**What you will do**
Copy the material below word for word, keeping every line unchanged.

**Data provided**
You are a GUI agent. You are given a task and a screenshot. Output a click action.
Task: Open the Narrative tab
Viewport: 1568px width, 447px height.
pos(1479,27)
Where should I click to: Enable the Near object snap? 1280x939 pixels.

**Final answer**
You are a GUI agent. You are given a task and a screenshot. Output a click action.
Task: Open the Narrative tab
Viewport: 1568px width, 447px height.
pos(1479,27)
Where should I click to: Enable the Near object snap? 1280x939 pixels.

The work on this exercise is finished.